Faster care. When all your specialists are on the same page from the start, it reduces delays and conflicting recommendations. You’re not bouncing between offices trying to coordinate separate opinions.
Access to innovation. Tumor boards often discuss clinical trial eligibility. Your case might be perfect for a new treatment being studied. Without that discussion, the opportunity might be missed.
Your Role in the Process
After the tumor board meets, your oncologist will discuss their recommendations with you.
This is when you ask questions, share your concerns, and express your preferences. Maybe fertility preservation is critical to you. Maybe you’re worried about how to manage ovarian cancer chemotherapy side effects. Maybe you want to understand the different treatment approaches being discussed or why a surgical oncologist might be consulted for particularly complex cases.
Finding Care at Centers with Tumor Boards
When choosing your gynecologic oncologist, ask whether they participate in regular tumor boards. Top cancer centers — Dana-Farber Cancer Institute, Memorial Sloan Kettering Cancer Center, MD Anderson Cancer Center, Cleveland Clinic — all have robust tumor board programs.

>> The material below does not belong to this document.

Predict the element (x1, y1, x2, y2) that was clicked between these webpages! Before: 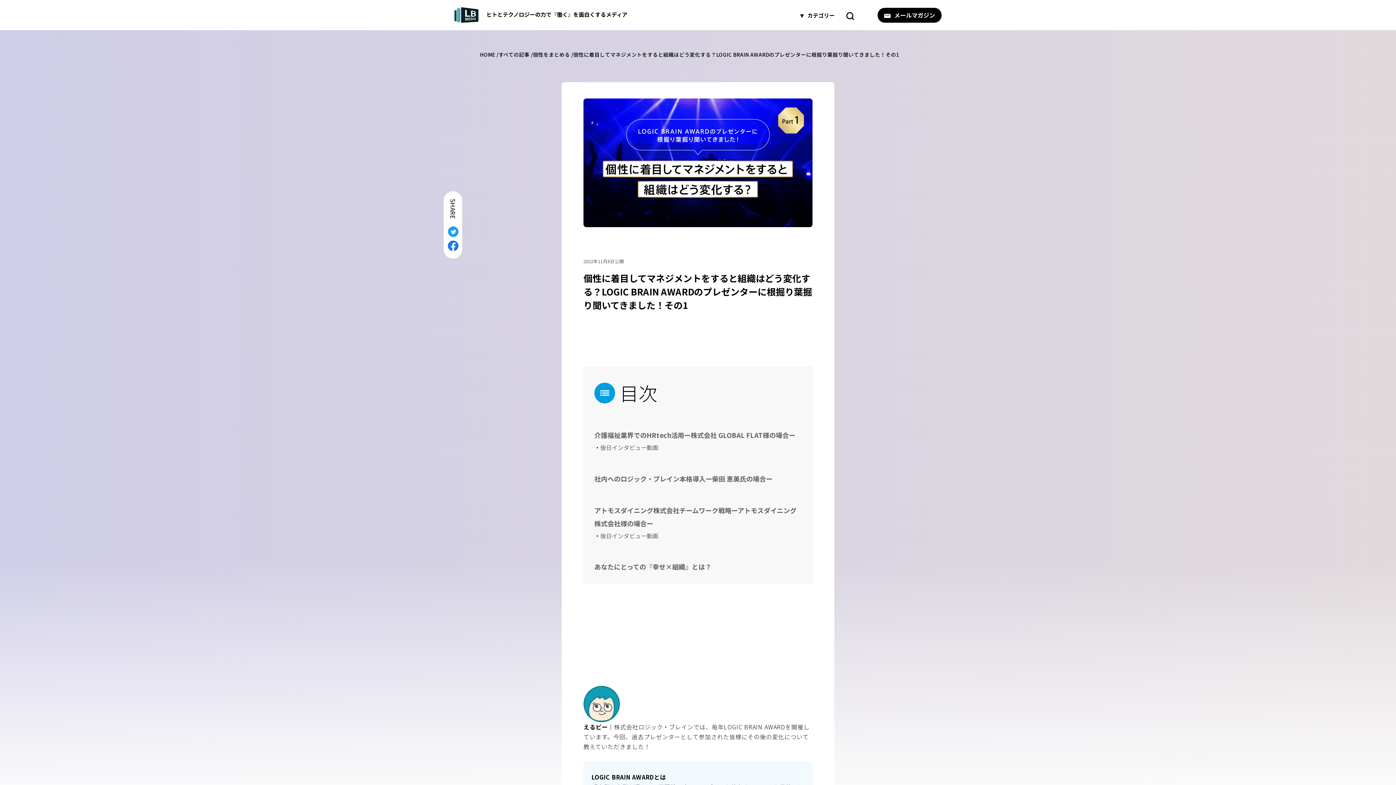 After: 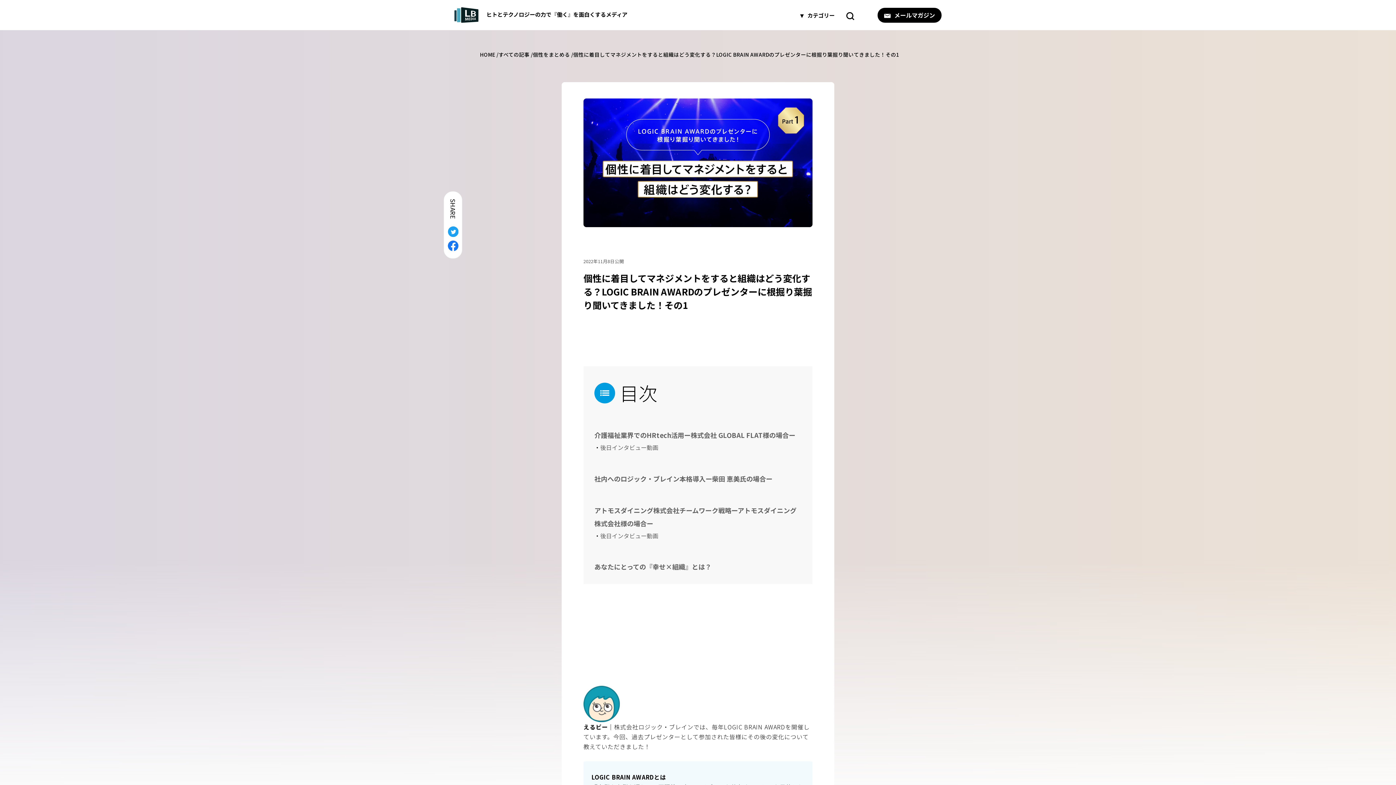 Action: bbox: (447, 240, 458, 251)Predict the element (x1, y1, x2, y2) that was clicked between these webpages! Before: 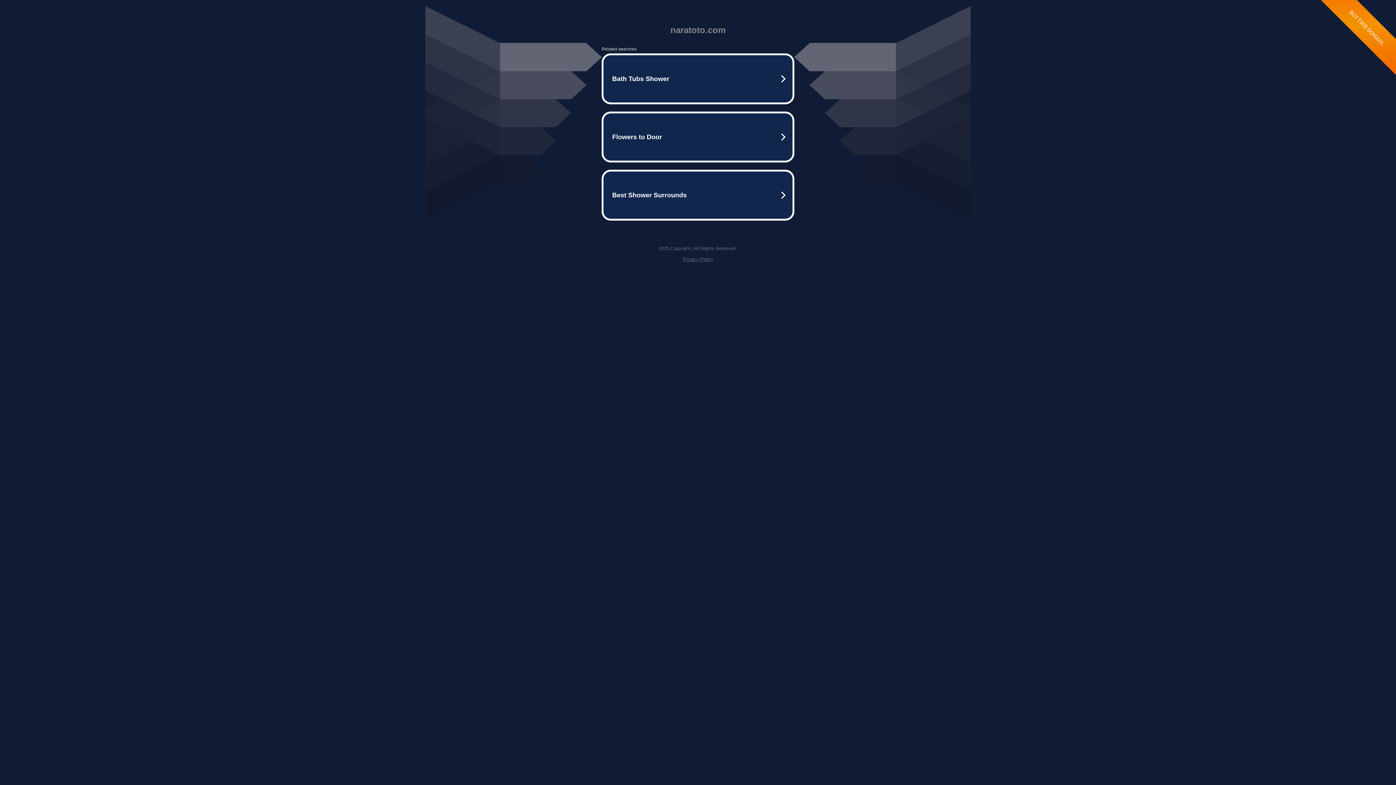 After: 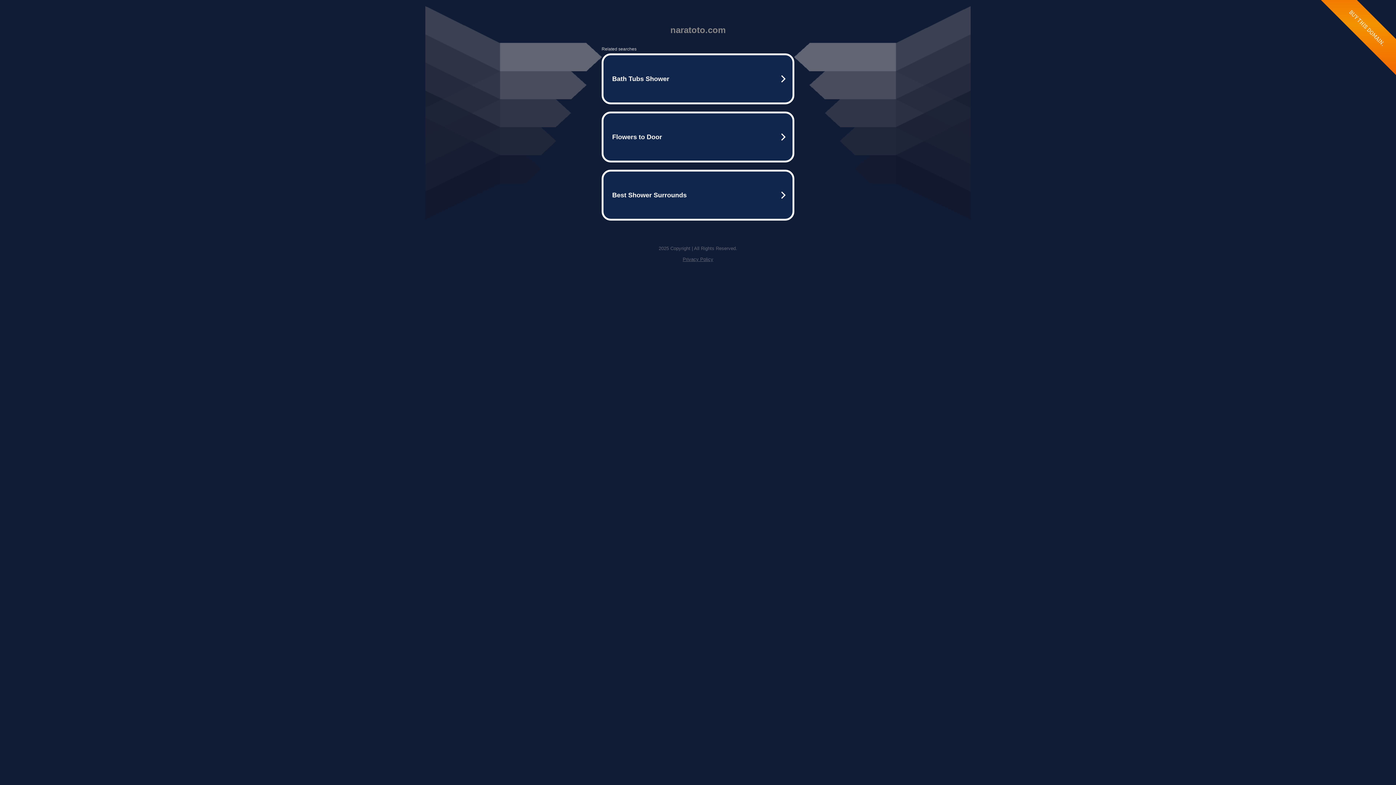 Action: bbox: (682, 256, 713, 262) label: Privacy Policy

But you don’t necessarily need to travel to a major city. Many community cancer centers now conduct tumor boards, and some participate in virtual tumor boards that connect them with specialists at larger institutions.
Research shows that virtual tumor boards have significantly increased participation, with overall attendance increasing by 46% on virtual platforms compared to in-person meetings, making it easier for community providers to access expert specialist advice without geographic barriers.
The key is finding a team that takes a collaborative approach to your care. One where communication flows freely between specialists. One where your case gets the attention and expertise it deserves.
At Not These Ovaries, we believe every patient deserves access to this kind of comprehensive, expert care. That’s why we fund research focused on improving ovarian cancer treatment options, especially for the rarer, underresearched subtypes that primarily affect younger women. Because when we improve the science, we improve the care. And when we improve the care, we save lives.